WalloBrux écartée au niveau international?

Si, comme l’a dit Francis Delpérée, « le confédéralisme est le fédéralisme des cons » , on peut dire que le WalloBrux est le mirage des nostalgiques unitaires et monarchistes, qui espèrent ainsi sauvegarder leur rente de situation. Pour reprendre l’expression de François Perin : « Ce serait une Belgique en réduction, aussi médiocre que l’autre, avec les Saxe-Cobourg en prime dont la Flandre aurait fait l’économie ! »

La chose ne serait d’ailleurs pas aussi simple. Une adhésion de plein droit de ce WalloBrux aux traités internationaux comme successeur de l’ancienne Belgique pourrait être contestée juridiquement par d’autres États, par exemple par le nouvel État flamand. Celui-ci se mettrait de facto en dehors des organisations internationales, que la déclaration d’indépendance soit jugée légale ou non par la Cour internationale de Justice. Mais, par là même, la Flandre mettrait aussi la Belgique résiduelle hors du jeu international, l’exclurait des organisations internationales de jure.
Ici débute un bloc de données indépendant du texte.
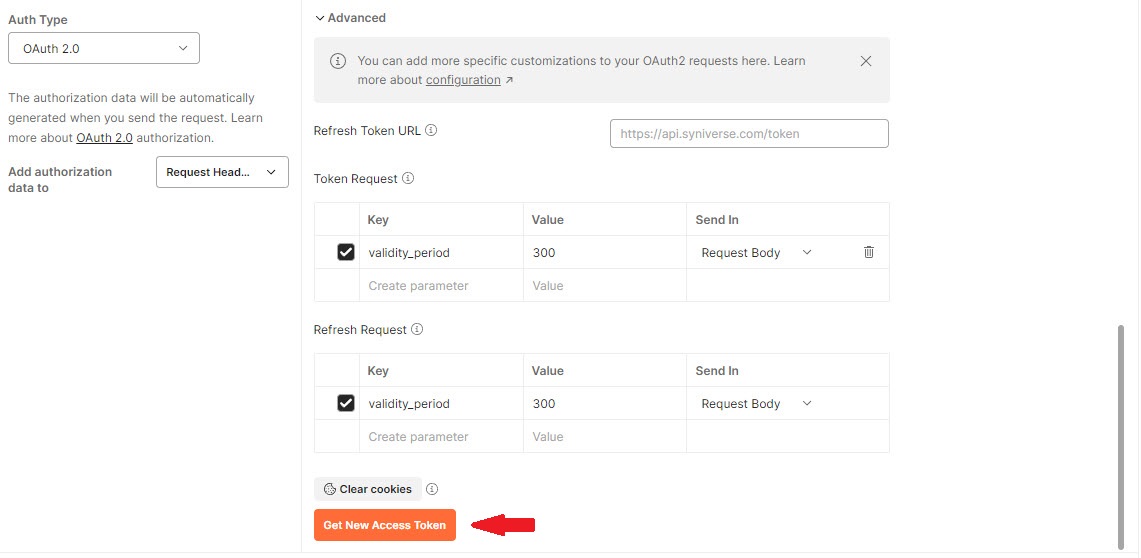Change Send In for Token Request row
1141x558 pixels.
click(757, 253)
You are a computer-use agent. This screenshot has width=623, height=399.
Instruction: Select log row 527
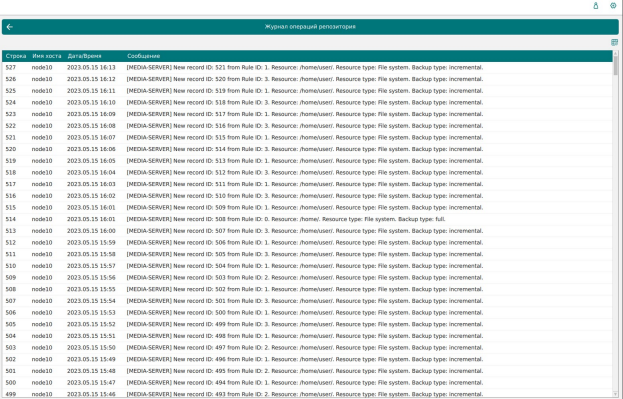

Ce fut d’ailleurs le cas pour la « Yougoslavie continuée » (Serbie-et-Monténégro) lors des sécessions croate et slovène de la Fédération yougoslave.

Cette Belgique résiduelle serait d’ailleurs si substantiellement différente de la première qu’on voit mal comment la communauté internationale pourrait lui reconnaître une personnalité juridique identique.

Enfin, se pose la question de savoir comment, au départ de relations qui, il faut avoir l’honnêteté de le reconnaître, ont toujours été empreintes d’une certaine méfiance, organiser les pouvoirs et fixer le poids respectif de la Wallonie et de Bruxelles au sein de l’État commun. Un beau casse-tête en perspective

Et si la Belgique devait se scinder?

Le livre « Question(s) royale(s) » que Frédéric Deborsu vient de sortir, évoque une possible abdication d’Albert II en 2013.

Et si les choses devaient se précipiter, rendant la scission de la Belgique inéluctable ? Nous détiendrions alors un double record : celui du premier État membre de l’Union européenne à être resté le plus longtemps sans gouvernement de plein exercice; celui du premier État membre de l’Union européenne – de surcroît l’un des pays fondateurs, abritant le siège des institutions – à se disloquer.

On va me rétorquer : « Avec des si  » Toujours est-il que la force de la mouvance nationaliste flamande est une donnée bien réelle et qu’Albert II pourrait rentrer dans l’Histoire comme le dernier monarque belge !

Une réflexion sur « Et si Albert II devait être le dernier monarque belge? »

  1. Si pour Francis Delpérée, « le confédéralisme est le fédéralisme des cons », c’est – je l’espère pour lui, sinon, ce n’est pas le fédéralisme qui est con – qu’il a parfaitement compris que ce serait la fin de la Belgique. Donc, vive le confédéralisme ! A condition bien entendu que ce ne soit pas sur base communautaire mais territoriale. Les choses seront alors plus facile pour nous, Wallons.
    Il est essentiel de répéter qu’il n’y a pas de peuple francophone, c’est un mirage.